- [TASK REQUIREMENTS] Sort through the entries below and pull out lines containing the word "Legal".

(Beginning of GIVEN INFORMATION)

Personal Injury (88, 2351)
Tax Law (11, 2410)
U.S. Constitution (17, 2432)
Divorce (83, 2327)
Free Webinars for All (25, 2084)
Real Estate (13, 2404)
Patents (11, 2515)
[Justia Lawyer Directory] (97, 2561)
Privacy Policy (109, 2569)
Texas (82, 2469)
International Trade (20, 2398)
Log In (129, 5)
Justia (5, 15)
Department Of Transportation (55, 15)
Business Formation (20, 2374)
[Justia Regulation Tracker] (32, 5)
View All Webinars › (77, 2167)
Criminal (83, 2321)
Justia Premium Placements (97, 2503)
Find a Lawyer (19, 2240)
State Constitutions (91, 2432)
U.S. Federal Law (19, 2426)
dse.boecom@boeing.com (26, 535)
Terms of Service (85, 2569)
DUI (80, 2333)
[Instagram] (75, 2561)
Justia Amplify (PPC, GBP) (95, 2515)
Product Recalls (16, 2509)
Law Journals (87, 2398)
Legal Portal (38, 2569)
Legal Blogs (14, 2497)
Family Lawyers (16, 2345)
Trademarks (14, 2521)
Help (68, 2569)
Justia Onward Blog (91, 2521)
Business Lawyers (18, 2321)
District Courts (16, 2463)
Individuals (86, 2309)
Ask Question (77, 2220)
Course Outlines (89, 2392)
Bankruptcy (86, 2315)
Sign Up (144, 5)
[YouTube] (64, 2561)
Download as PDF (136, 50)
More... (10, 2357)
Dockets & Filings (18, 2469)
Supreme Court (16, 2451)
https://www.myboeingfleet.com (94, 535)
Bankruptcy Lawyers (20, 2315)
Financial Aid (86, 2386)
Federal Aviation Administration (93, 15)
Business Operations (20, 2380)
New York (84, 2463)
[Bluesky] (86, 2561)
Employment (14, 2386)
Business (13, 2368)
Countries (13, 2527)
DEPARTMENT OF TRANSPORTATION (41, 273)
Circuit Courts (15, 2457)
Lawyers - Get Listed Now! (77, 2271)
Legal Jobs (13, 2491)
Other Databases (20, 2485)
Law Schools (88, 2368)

(End of GIVEN INFORMATION)

- [SOLUTION TO THIS EXERCISE]
Legal Portal (38, 2569)
Legal Blogs (14, 2497)
Legal Jobs (13, 2491)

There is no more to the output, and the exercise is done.